■ Exercise instructions
Without the pictures, return each record as it appears.
__________________________________________________
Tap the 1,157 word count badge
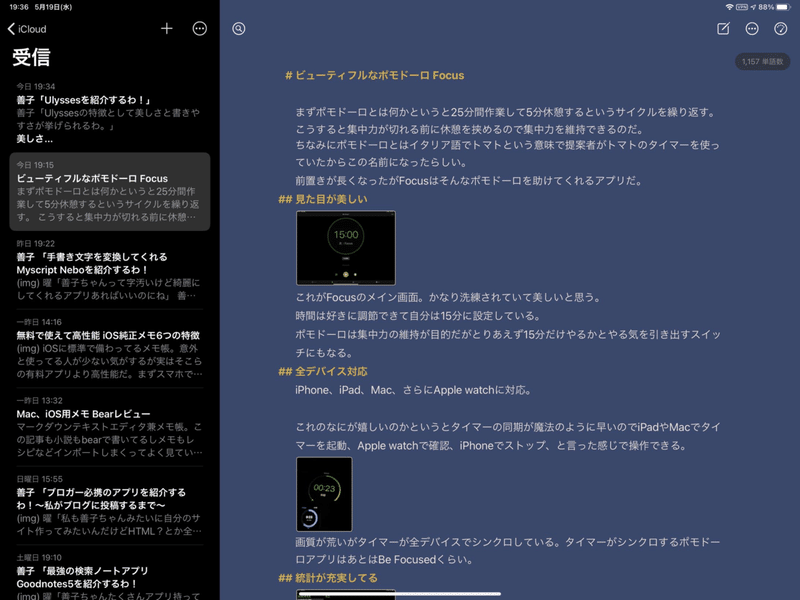 click(762, 62)
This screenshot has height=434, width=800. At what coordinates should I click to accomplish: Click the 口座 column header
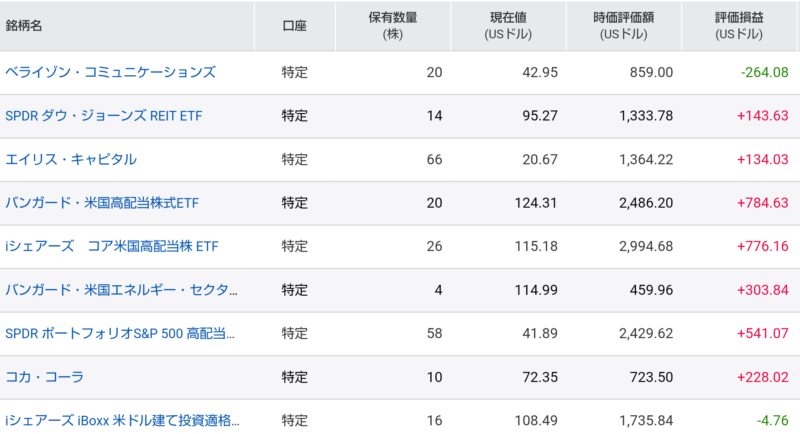click(x=294, y=25)
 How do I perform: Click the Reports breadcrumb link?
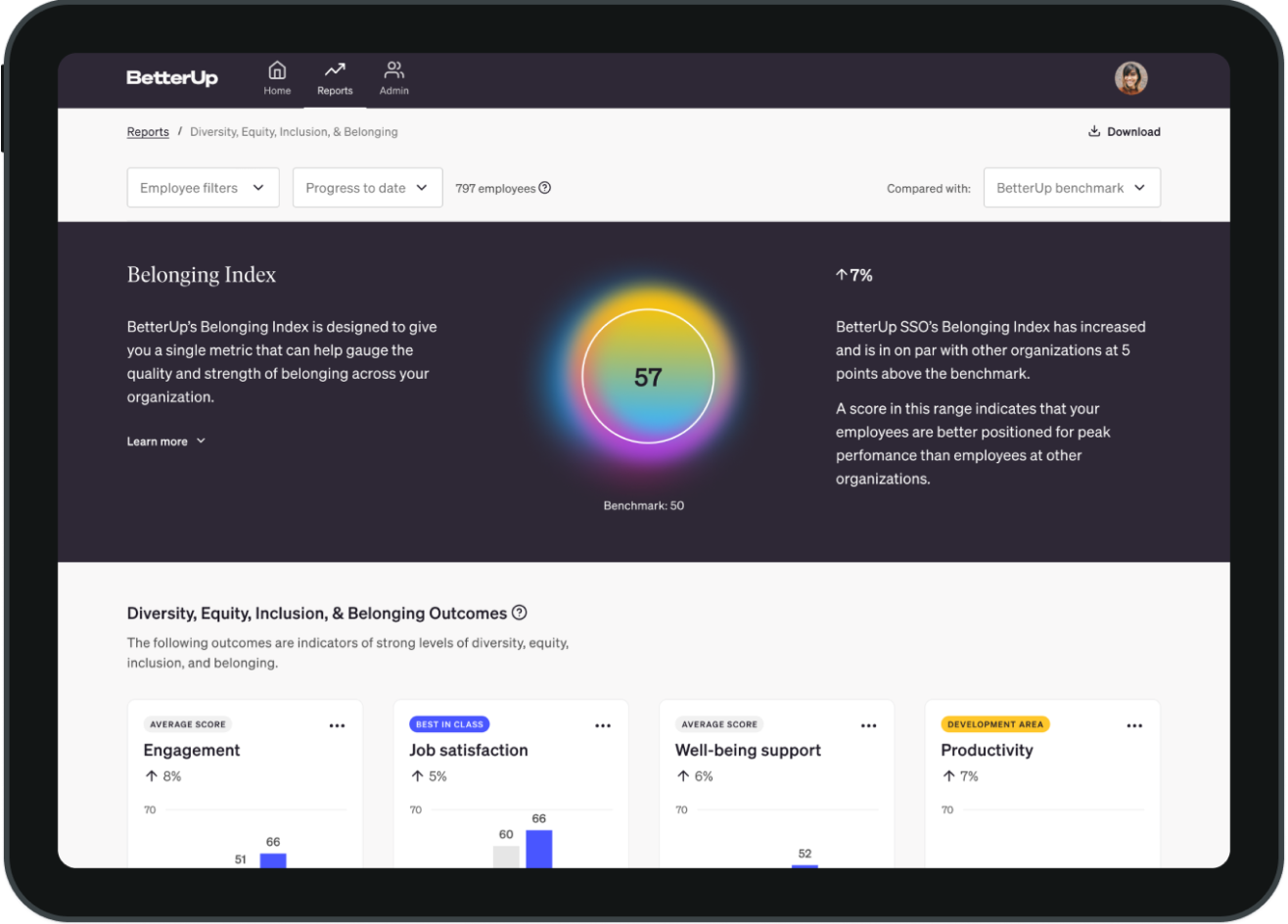pos(148,132)
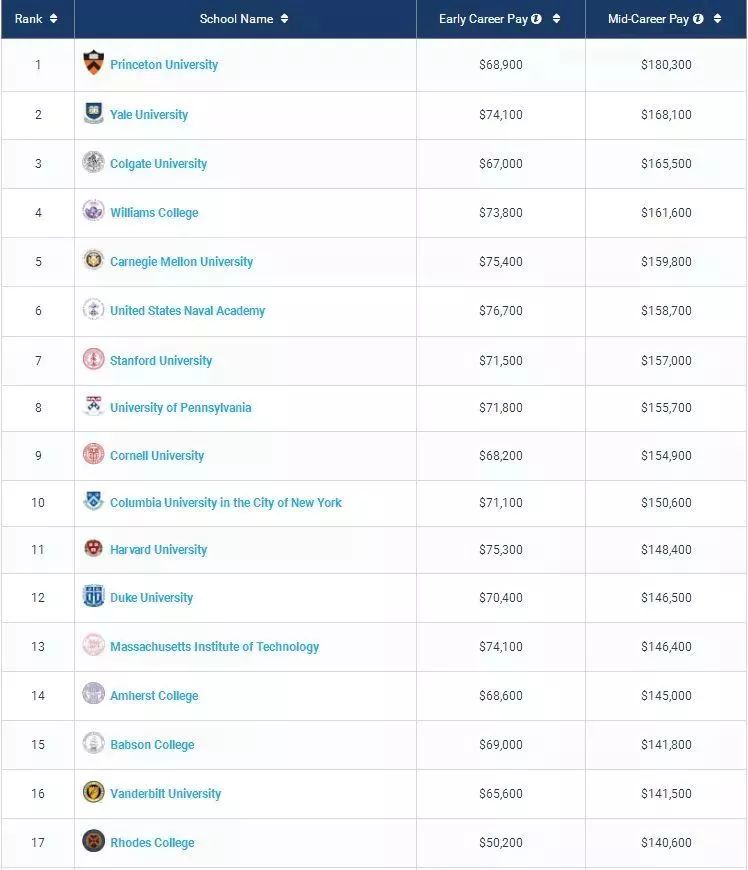This screenshot has height=870, width=748.
Task: Click the Mid-Career Pay info icon
Action: click(698, 19)
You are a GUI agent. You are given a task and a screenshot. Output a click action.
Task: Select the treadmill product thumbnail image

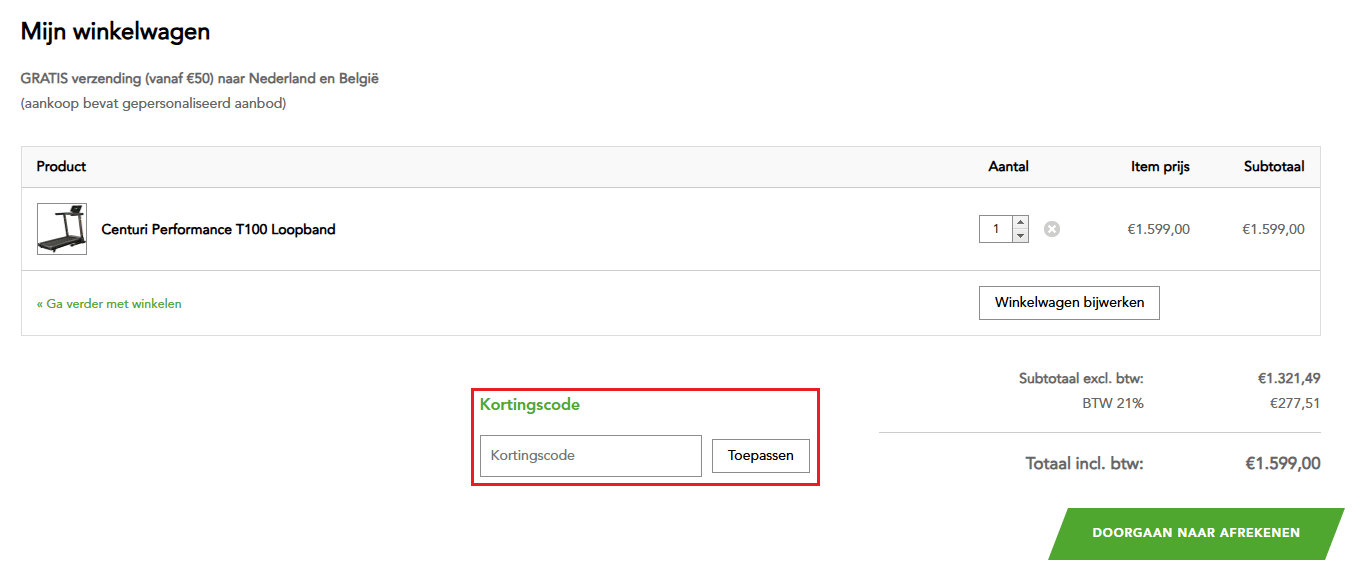click(x=61, y=228)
__________________________________________________
■ Answer to this problem
Tap the 1,157 word count badge
 click(762, 62)
This screenshot has height=434, width=800. At what coordinates should I click to accomplish: Click the 口座 column header
click(x=294, y=25)
 How do I perform: Click the Reports breadcrumb link?
pos(148,132)
This screenshot has height=870, width=748.
Task: Click the Mid-Career Pay info icon
Action: click(698, 19)
You are a GUI agent. You are given a task and a screenshot. Output a click action.
Task: Select the treadmill product thumbnail image

click(x=61, y=228)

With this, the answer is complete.